Suara bacaan Al-Qur’an mengalun keras dari pengeras suara di masjid atau mushalla. Beberapa orang saling bergantian membaca ayat-ayat Al-Qur’an dengan satu tujuan, menghidupkan malam Ramadhan dengan ibadah. Demikianlah suasana yang kita dapati di masjid atau mushalla pada setiap malam bulan Ramadhan. Seolah-olah di bulan Ramadhan ini tiada hari tanpa Al-Qur’an. Al-Qur’an begitu sering kita baca dan bahkan kita khatamkan.
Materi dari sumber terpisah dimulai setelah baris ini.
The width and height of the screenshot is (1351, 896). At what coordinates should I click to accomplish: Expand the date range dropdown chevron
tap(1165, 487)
Apalagi di bulan Ramadhan ini.Al-Qur’an memang luar biasa, penuh dengan keberkahan. Membacanya saja meski tanpa memahami maknanya sudah berpahala, dengan hitungan satu pahala untuk setiap hurufnya, lalu satu pahala tersebut dilipatkan menjadi sepuluh. Namun itu tidak berarti bahwa membacanya saja sudah cukup. Lebih dari sekadar membaca, kita juga harus selalu berusaha berinteraksi secara lebih baik lagi dengan Al-Qur’an.
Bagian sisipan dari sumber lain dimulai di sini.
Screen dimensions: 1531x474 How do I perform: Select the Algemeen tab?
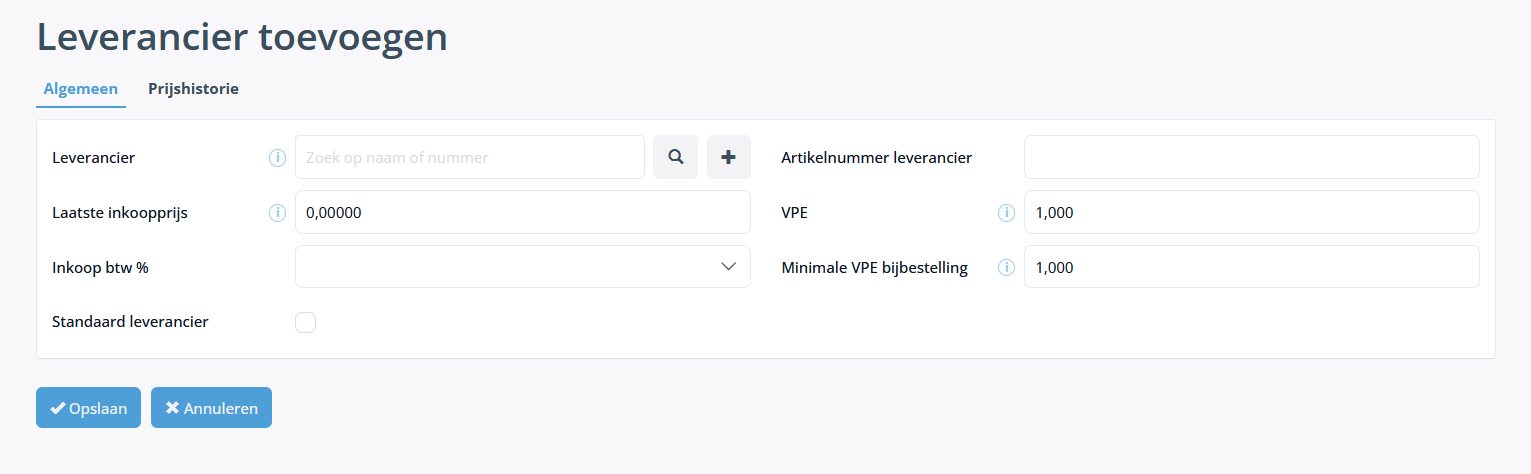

Setiap orang yang sudah terbiasa membaca Al-Qur’an, seharusnya berusaha juga untuk bisa memahami maknanya. Agar tidak berhenti pada aktifitas membaca saja. Karena membaca yang benar adalah membaca dengan berusaha mengerti akan maknanya. Sebagaimana kalau kita membaca teks berbahasa Indonesia.
Sebetulnya, kita sudah memiliki banyak sarana untuk bisa mengetahui isi Al-Qur’an dengan disertai pemahaman akan maknanya. Kalau kita belum paham bahasa Arab. Banyak sekali pengajian atau majelis taklim yang membahas secara khusus tentang tafsir Al Qur’an. Tinggal kita pilih majelis taklim yang mana. Sekarang sudah banyak juga Al-Qur’an beserta terjemahannya. Dengan Al-Qur’an terjemahan itu, kita bisa membaca terjemahannya. Dengan sarana seperti itu kita akan bisa memahami apa yang kita baca.
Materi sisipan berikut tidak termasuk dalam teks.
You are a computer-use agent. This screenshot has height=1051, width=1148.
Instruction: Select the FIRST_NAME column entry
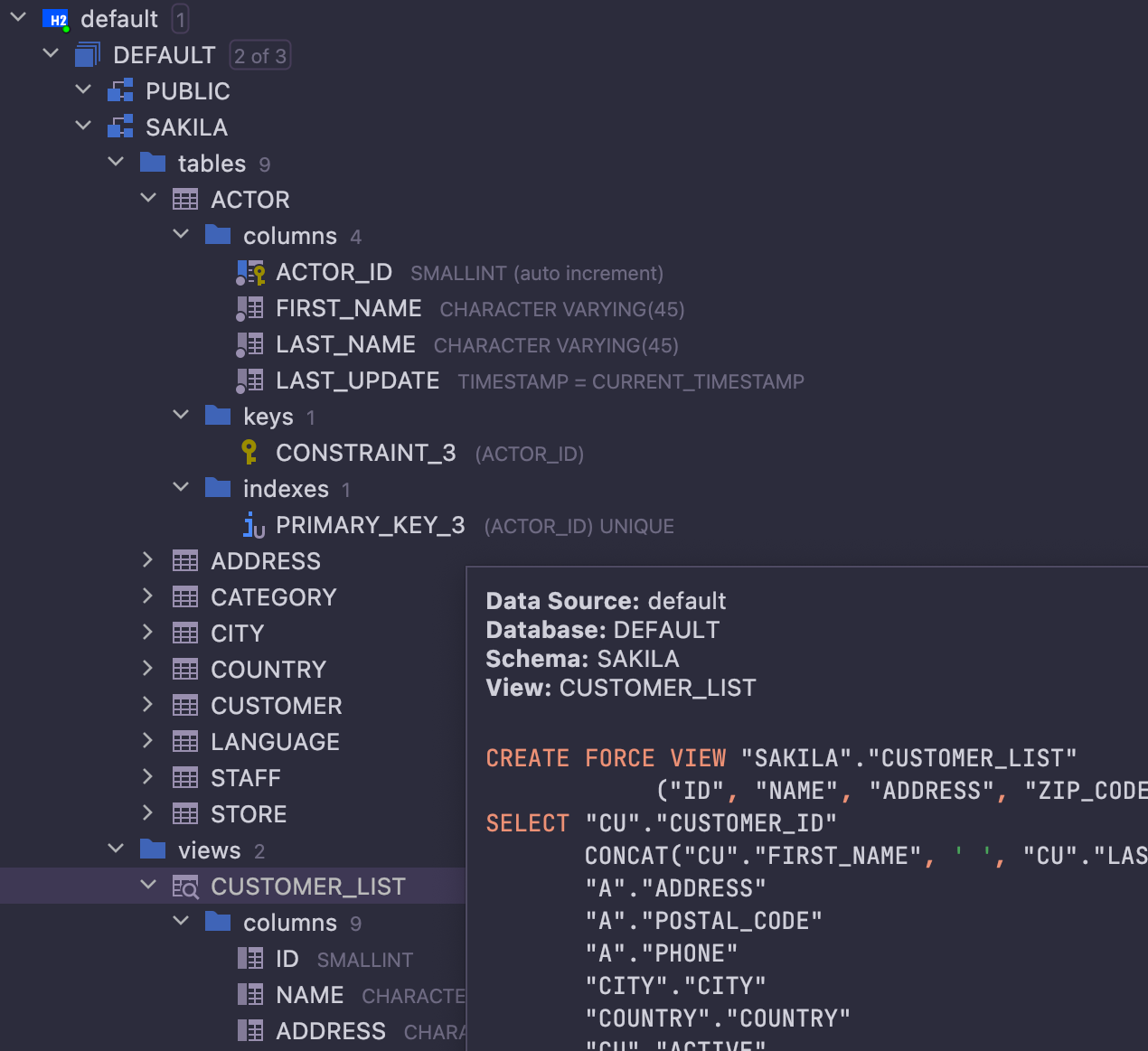coord(348,308)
Setelah itu, yang juga penting adalah berusaha mengamalkan ayat-ayat Al-Qur’an yang telah kita baca. Al-Qur’an adalah kitab suci yang diturunkan kepada manusia untuk menjadi petunjuk hidup. Nah, ketika Al-Qur’an telah diamalkan dalam kehidupan maka ketika itulah ia akan meninggalkan jejaknya di tengah-tengah kehidupan kita.